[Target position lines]

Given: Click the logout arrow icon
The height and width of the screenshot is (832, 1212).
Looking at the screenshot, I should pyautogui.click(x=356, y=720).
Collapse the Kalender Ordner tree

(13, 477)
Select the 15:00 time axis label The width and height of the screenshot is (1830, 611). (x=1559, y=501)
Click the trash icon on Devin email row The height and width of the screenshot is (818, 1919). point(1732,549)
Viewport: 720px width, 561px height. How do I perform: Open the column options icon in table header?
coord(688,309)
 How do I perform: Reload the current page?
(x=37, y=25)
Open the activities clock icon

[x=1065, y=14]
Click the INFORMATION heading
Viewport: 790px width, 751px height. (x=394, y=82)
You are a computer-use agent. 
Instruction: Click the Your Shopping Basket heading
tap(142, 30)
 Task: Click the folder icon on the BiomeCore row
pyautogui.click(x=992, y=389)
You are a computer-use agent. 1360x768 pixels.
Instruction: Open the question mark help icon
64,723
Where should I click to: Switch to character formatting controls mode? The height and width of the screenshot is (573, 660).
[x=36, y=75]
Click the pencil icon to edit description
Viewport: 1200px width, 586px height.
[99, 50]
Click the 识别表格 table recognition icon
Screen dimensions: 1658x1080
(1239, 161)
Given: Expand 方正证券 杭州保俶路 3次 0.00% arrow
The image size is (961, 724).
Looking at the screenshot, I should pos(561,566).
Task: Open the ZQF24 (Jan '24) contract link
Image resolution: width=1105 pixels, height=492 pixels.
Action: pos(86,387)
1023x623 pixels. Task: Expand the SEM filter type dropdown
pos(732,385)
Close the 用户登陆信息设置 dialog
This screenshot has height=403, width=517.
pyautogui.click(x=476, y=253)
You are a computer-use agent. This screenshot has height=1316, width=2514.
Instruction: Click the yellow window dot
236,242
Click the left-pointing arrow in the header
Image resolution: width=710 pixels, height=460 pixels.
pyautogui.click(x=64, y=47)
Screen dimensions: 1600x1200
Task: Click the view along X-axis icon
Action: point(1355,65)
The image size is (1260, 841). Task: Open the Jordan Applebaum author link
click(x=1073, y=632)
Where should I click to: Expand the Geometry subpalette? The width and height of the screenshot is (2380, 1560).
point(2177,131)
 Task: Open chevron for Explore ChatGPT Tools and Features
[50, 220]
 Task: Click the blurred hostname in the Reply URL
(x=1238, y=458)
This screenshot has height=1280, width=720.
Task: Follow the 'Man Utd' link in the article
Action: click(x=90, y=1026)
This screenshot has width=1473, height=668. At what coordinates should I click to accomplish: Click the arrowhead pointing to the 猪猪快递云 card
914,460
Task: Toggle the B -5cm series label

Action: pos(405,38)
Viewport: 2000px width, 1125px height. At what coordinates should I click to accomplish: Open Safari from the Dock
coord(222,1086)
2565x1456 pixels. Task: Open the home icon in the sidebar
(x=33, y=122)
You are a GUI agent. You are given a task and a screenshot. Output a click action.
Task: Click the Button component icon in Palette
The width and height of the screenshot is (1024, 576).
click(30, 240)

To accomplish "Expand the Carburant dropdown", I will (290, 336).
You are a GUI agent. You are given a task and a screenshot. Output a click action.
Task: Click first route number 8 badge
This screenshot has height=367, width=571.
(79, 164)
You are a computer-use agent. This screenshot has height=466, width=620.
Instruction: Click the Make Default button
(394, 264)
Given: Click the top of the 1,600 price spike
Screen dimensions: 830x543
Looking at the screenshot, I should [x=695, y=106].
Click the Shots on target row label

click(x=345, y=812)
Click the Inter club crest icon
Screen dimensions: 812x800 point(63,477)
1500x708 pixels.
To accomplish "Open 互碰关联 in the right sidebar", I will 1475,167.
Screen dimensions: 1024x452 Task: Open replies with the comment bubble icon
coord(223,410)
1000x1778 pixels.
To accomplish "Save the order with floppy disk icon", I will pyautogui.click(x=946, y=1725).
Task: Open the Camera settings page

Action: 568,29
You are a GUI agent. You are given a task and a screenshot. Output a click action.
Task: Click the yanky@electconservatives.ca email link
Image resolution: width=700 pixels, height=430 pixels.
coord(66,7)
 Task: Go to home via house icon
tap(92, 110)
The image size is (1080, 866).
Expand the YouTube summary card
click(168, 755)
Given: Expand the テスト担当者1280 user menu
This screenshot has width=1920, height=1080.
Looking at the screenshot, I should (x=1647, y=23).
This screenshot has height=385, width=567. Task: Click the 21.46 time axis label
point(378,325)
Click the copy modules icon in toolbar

_Aim_.
Reproduce every one of these lines word for word.

_Response below_.
Given: Click the logout arrow icon
The height and width of the screenshot is (832, 1212).
Looking at the screenshot, I should pyautogui.click(x=356, y=720).
Collapse the Kalender Ordner tree

(13, 477)
Select the 15:00 time axis label The width and height of the screenshot is (1830, 611). (x=1559, y=501)
Click the trash icon on Devin email row The height and width of the screenshot is (818, 1919). point(1732,549)
Viewport: 720px width, 561px height. How do I perform: Open the column options icon in table header?
coord(688,309)
 How do I perform: Reload the current page?
(x=37, y=25)
Open the activities clock icon

[x=1065, y=14]
Click the INFORMATION heading
Viewport: 790px width, 751px height. (x=394, y=82)
You are a computer-use agent. 
Instruction: Click the Your Shopping Basket heading
tap(142, 30)
 Task: Click the folder icon on the BiomeCore row
pyautogui.click(x=992, y=389)
You are a computer-use agent. 1360x768 pixels.
Instruction: Open the question mark help icon
64,723
Where should I click to: Switch to character formatting controls mode? The height and width of the screenshot is (573, 660).
[x=36, y=75]
Click the pencil icon to edit description
Viewport: 1200px width, 586px height.
[99, 50]
Click the 识别表格 table recognition icon
Screen dimensions: 1658x1080
(1239, 161)
Given: Expand 方正证券 杭州保俶路 3次 0.00% arrow
The image size is (961, 724).
Looking at the screenshot, I should pos(561,566).
Task: Open the ZQF24 (Jan '24) contract link
Image resolution: width=1105 pixels, height=492 pixels.
Action: pos(86,387)
1023x623 pixels. Task: Expand the SEM filter type dropdown
pos(732,385)
Close the 用户登陆信息设置 dialog
This screenshot has height=403, width=517.
pyautogui.click(x=476, y=253)
You are a computer-use agent. This screenshot has height=1316, width=2514.
Instruction: Click the yellow window dot
236,242
Click the left-pointing arrow in the header
Image resolution: width=710 pixels, height=460 pixels.
pyautogui.click(x=64, y=47)
Screen dimensions: 1600x1200
Task: Click the view along X-axis icon
Action: point(1355,65)
The image size is (1260, 841). Task: Open the Jordan Applebaum author link
click(x=1073, y=632)
Where should I click to: Expand the Geometry subpalette? The width and height of the screenshot is (2380, 1560).
point(2177,131)
 Task: Open chevron for Explore ChatGPT Tools and Features
[50, 220]
 Task: Click the blurred hostname in the Reply URL
(x=1238, y=458)
This screenshot has height=1280, width=720.
Task: Follow the 'Man Utd' link in the article
Action: click(x=90, y=1026)
This screenshot has width=1473, height=668. At what coordinates should I click to accomplish: Click the arrowhead pointing to the 猪猪快递云 card
914,460
Task: Toggle the B -5cm series label

Action: pos(405,38)
Viewport: 2000px width, 1125px height. At what coordinates should I click to accomplish: Open Safari from the Dock
coord(222,1086)
2565x1456 pixels. Task: Open the home icon in the sidebar
(x=33, y=122)
You are a GUI agent. You are given a task and a screenshot. Output a click action.
Task: Click the Button component icon in Palette
The width and height of the screenshot is (1024, 576).
click(30, 240)

To accomplish "Expand the Carburant dropdown", I will (290, 336).
You are a GUI agent. You are given a task and a screenshot. Output a click action.
Task: Click first route number 8 badge
This screenshot has height=367, width=571.
(79, 164)
You are a computer-use agent. This screenshot has height=466, width=620.
Instruction: Click the Make Default button
(394, 264)
Given: Click the top of the 1,600 price spike
Screen dimensions: 830x543
Looking at the screenshot, I should [x=695, y=106].
Click the Shots on target row label

click(x=345, y=812)
Click the Inter club crest icon
Screen dimensions: 812x800 point(63,477)
1500x708 pixels.
To accomplish "Open 互碰关联 in the right sidebar", I will 1475,167.
Screen dimensions: 1024x452 Task: Open replies with the comment bubble icon
coord(223,410)
1000x1778 pixels.
To accomplish "Save the order with floppy disk icon", I will pyautogui.click(x=946, y=1725).
Task: Open the Camera settings page

Action: 568,29
You are a GUI agent. You are given a task and a screenshot. Output a click action.
Task: Click the yanky@electconservatives.ca email link
Image resolution: width=700 pixels, height=430 pixels.
coord(66,7)
 Task: Go to home via house icon
tap(92, 110)
The image size is (1080, 866).
Expand the YouTube summary card
click(168, 755)
Given: Expand the テスト担当者1280 user menu
This screenshot has width=1920, height=1080.
Looking at the screenshot, I should (x=1647, y=23).
This screenshot has height=385, width=567. Task: Click the 21.46 time axis label
point(378,325)
Click the copy modules icon in toolbar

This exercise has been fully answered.